A Harvard researcher has accused one of America’s biggest retailers of sneaking privacy-stealing spyware from ComScore onto customers’ machines.

Sears Holding Corporation, owner of Sears, Roebuck and Co. and Kmart, makes the pitch in an email sent to people shortly after they provide their address at Sears.com. Clicking the “Join” button invokes a dialog that requests the person’s name, address and household size before installing ComScore spyware that monitors every site visited on the computer.

Sears’ leap into the spyware business was first documented by Computer Associates researcher Benjamin Googins, who determined the notice to end users was inadequate. Yesterday, Harvard researcher Ben Edelman weighed in and came to largely the same conclusion.

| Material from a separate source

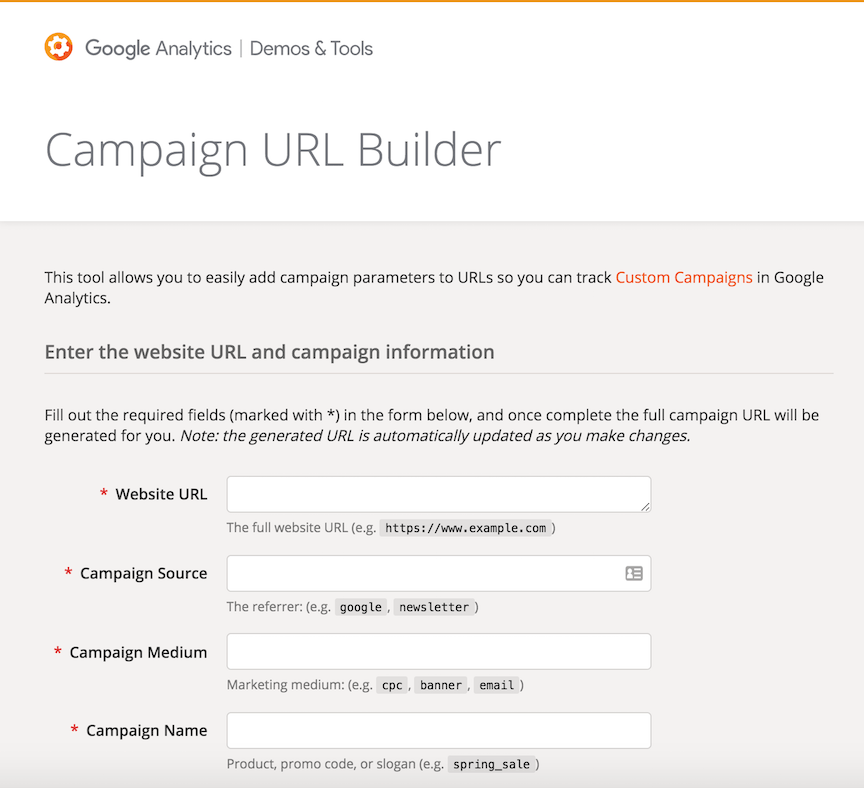Click the Campaign URL Builder page title
This screenshot has height=788, width=864.
click(272, 149)
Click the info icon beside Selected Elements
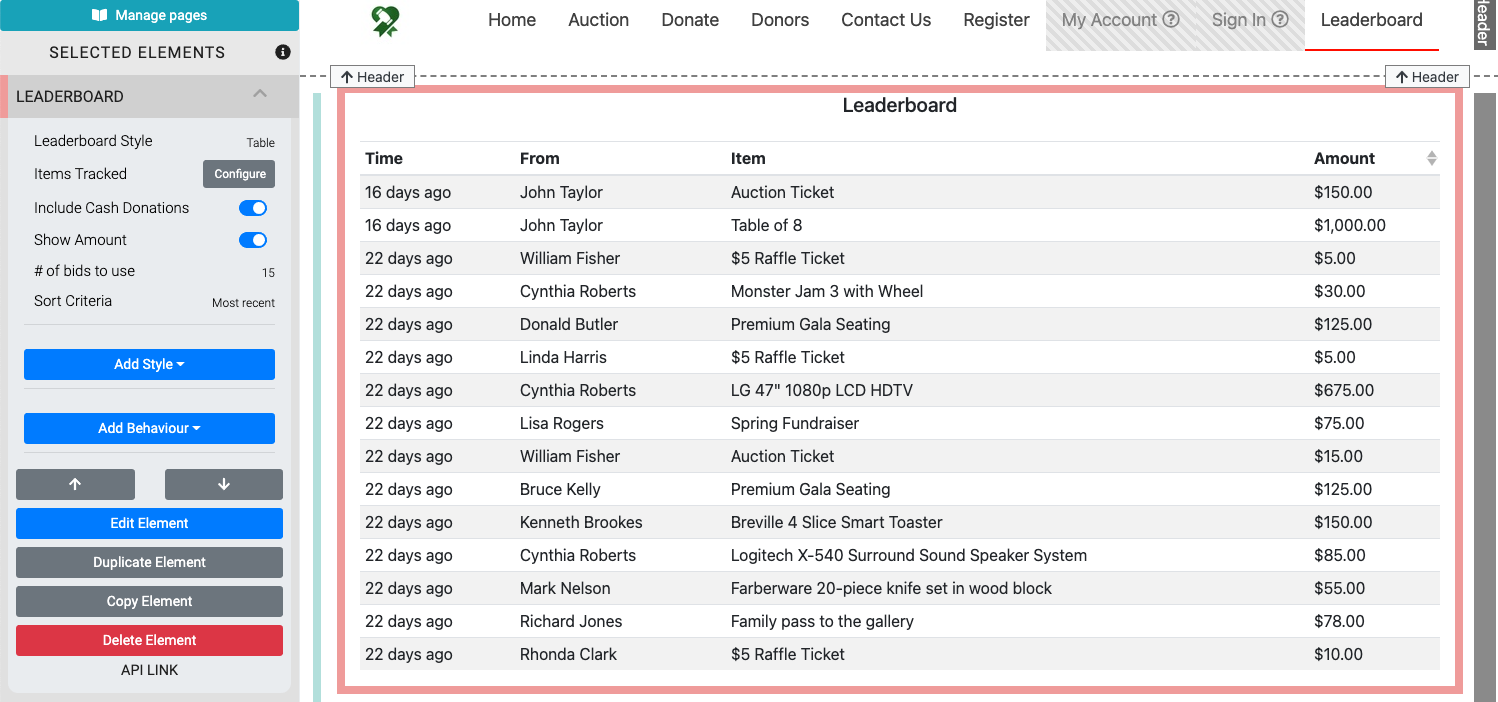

It’s not that Sears fails to notify users it intends to spy on them. Indeed, the email sent to users states that the application “monitors all of the internet behavior that occurs on the computer on which you install the application, including…filling a shopping basket, completing an application form, or checking your…personal financial or health information.”

The rub is that this unusually frank warning comes on page 10 of a 54-page privacy statement that is 2,971 words long.